Exercise requirements: Please set down, exactly, the line with "Open the Stadswandeling Delden link" and all lines that follow it through the end of the records below.

Dataset entries:
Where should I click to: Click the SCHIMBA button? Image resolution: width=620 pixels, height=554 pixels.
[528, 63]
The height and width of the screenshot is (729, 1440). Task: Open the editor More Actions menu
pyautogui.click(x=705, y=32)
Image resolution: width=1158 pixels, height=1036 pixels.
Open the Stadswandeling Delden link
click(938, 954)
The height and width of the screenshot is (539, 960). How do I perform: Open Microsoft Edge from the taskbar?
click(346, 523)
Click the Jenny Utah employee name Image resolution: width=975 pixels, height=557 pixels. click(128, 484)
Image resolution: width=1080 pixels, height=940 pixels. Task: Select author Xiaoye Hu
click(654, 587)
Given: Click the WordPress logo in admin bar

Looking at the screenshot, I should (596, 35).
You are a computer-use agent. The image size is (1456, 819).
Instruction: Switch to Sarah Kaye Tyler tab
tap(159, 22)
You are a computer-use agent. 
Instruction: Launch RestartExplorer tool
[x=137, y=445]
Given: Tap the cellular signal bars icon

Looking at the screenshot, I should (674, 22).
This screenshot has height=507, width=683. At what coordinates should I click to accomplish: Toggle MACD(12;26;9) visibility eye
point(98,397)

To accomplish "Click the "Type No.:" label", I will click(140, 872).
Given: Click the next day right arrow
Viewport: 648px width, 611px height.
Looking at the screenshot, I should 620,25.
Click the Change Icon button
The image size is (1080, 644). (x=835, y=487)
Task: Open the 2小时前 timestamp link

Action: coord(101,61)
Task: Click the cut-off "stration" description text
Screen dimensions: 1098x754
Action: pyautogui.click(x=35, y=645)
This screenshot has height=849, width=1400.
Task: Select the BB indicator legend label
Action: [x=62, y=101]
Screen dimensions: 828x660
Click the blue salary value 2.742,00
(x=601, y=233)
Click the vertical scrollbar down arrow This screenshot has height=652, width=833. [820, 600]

Output below:
Open the Stadswandeling Delden link
click(938, 954)
The height and width of the screenshot is (539, 960). How do I perform: Open Microsoft Edge from the taskbar?
click(346, 523)
Click the Jenny Utah employee name Image resolution: width=975 pixels, height=557 pixels. click(128, 484)
Image resolution: width=1080 pixels, height=940 pixels. Task: Select author Xiaoye Hu
click(654, 587)
Given: Click the WordPress logo in admin bar

Looking at the screenshot, I should (596, 35).
You are a computer-use agent. The image size is (1456, 819).
Instruction: Switch to Sarah Kaye Tyler tab
tap(159, 22)
You are a computer-use agent. 
Instruction: Launch RestartExplorer tool
[x=137, y=445]
Given: Tap the cellular signal bars icon

Looking at the screenshot, I should (674, 22).
This screenshot has height=507, width=683. At what coordinates should I click to accomplish: Toggle MACD(12;26;9) visibility eye
point(98,397)

To accomplish "Click the "Type No.:" label", I will click(140, 872).
Given: Click the next day right arrow
Viewport: 648px width, 611px height.
Looking at the screenshot, I should 620,25.
Click the Change Icon button
The image size is (1080, 644). (x=835, y=487)
Task: Open the 2小时前 timestamp link

Action: coord(101,61)
Task: Click the cut-off "stration" description text
Screen dimensions: 1098x754
Action: pyautogui.click(x=35, y=645)
This screenshot has height=849, width=1400.
Task: Select the BB indicator legend label
Action: [x=62, y=101]
Screen dimensions: 828x660
Click the blue salary value 2.742,00
(x=601, y=233)
Click the vertical scrollbar down arrow This screenshot has height=652, width=833. [820, 600]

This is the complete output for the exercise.